Enda Kenny was an unlikely leader handed the reins of power during one of Ireland’s most tumultuous economic upheavals.
Dismissed by many early on as a lightweight, he arguably confounded critics by forging an international reputation for decisiveness with a ruthless instinct for political survival.
The fitness fanatic and father-of-three’s renowned energy and optimism made him, some say, the right man for the job at the time.
Others accuse him of putting his own late-blossoming political ambition before the best interests of the country.
The former national school teacher from Castlebar, Co Mayo, was first elected to the Dail - taking his late father’s seat - in 1975.
Despite a few years as Tourism Minister in the 1990s, his first quarter of a century in national politics was unremarkable.
When he eventually stood for the leadership of Fine Gael in 2001, he vowed to electrify the party.
It was quipped he was more likely to electrocute them, such was his relative obscurity and the party’s dwindling relevance.
In the event, he lost out to Michael Noonan, but with undoubted tenacity ran again to take control of the battered ranks after a disastrous showing at the polls a year later.
Within a few more years - dramatic years, as Ireland was thrust from boom to bust - Kenny had rebuilt Fine Gael into a force that won trust among rising numbers of voters to clear up a mess presided over by their arch rivals Fianna Fail.
Sweeping to victory in the 2011 general election - the country still reeling from an historic economic implosion - he grandiosely declared a democratic revolution.
In reality, his resurgent party had to enter a coalition with Labour to take control.
Rejecting his caricature as a lucky general, he set about stewarding Ireland back on track to recovery, with the help of an austerity road-map imposed by the International Monetary Fund, European Central Bank and the European Union troika.
While never particularly popular at home, he forged a persona for himself overseas and soon saw himself in the role of international statesman.
Alongside the headline “The Celtic Comeback”, he became the first Irish leader since Sean Lemass to make the cover of Time magazine’s European edition.
By the end of 2013 he had freed Ireland from the shackles of its troika masters, officially exiting the humiliating international bailout programme.
Like a phoenix from the ashes, the Irish economy became the fastest growing in Europe again and unemployment nose-dived.
But many believe Kenny could have got a better deal from the bailout, which still leaves Irish taxpayers shouldering massive debts to cover speculators and investors after the banks collapsed.
Convinced of his trajectory, he led his party again into the 2011 general election urging the country to “Keep the Recovery Going”.
Huge numbers, who weren’t feeling any recovery but were still suffering from bruising austerity measures, turned against Fine Gael as well as Labour.
The coalition was pummelled but Kenny kept his job.

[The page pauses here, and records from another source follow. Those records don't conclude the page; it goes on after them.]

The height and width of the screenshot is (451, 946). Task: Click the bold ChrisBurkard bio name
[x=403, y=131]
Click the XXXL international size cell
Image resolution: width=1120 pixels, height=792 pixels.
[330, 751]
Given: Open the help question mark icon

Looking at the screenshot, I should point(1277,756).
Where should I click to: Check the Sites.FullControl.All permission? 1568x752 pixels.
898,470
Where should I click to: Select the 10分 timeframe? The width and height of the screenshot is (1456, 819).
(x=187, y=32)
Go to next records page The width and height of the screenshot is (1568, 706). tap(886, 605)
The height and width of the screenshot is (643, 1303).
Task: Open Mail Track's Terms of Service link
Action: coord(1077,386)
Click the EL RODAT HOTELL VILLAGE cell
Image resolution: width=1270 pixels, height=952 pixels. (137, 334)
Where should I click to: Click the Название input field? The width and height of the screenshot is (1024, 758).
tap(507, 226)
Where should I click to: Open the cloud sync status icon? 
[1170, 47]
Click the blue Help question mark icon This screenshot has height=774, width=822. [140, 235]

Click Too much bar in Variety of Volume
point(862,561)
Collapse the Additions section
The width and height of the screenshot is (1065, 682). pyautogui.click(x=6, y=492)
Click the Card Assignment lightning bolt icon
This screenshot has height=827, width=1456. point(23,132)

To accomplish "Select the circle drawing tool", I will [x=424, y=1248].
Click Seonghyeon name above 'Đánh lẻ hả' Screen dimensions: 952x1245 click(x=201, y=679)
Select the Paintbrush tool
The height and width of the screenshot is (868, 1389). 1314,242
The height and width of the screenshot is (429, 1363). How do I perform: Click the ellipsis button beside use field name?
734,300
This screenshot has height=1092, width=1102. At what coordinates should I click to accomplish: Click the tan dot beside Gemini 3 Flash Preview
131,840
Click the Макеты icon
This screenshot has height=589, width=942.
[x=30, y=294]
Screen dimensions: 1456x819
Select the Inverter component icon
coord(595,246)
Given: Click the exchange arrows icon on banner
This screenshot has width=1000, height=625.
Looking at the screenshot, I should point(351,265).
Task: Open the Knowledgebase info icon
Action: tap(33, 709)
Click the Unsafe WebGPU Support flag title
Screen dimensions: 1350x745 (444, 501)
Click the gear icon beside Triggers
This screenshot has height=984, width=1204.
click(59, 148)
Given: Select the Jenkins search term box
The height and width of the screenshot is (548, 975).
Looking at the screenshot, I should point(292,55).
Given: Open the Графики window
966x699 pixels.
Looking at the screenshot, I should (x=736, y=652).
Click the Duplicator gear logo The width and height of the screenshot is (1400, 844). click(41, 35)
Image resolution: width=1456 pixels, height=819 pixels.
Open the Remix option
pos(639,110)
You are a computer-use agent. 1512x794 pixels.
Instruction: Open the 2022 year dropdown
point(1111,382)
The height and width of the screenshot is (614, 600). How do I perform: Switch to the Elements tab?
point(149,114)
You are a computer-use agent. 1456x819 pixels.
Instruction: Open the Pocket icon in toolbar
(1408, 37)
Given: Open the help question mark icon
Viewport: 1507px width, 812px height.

Proving once again his mettle as a political survivor, he offered Fianna Fail a once unthinkable “grand coalition” with his depleted ranks.
After months of horse-trading, he agreed to lead a new minority government, propped up by the old enemy.
An era of “new politics” was promised but in effect the tethered administration has been slow to make any changes.
Nonetheless, Kenny achieved his ambition of being the longest serving Fine Gael Taoiseach and the only one re-elected.
His unprecedented attack on the Vatican over clerical child abuse cover-ups will go down as a career highlight.
He also claimed credit for helping swing the gay marriage referendum, which made headlines around the world.
But his failure to get to grips with the depth of feeling at home on the imposition of water charges amid a welter of tax hikes and levies, the spiralling homelessness crisis as well as countless controversies which have rocked the Garda loom large over his premiership.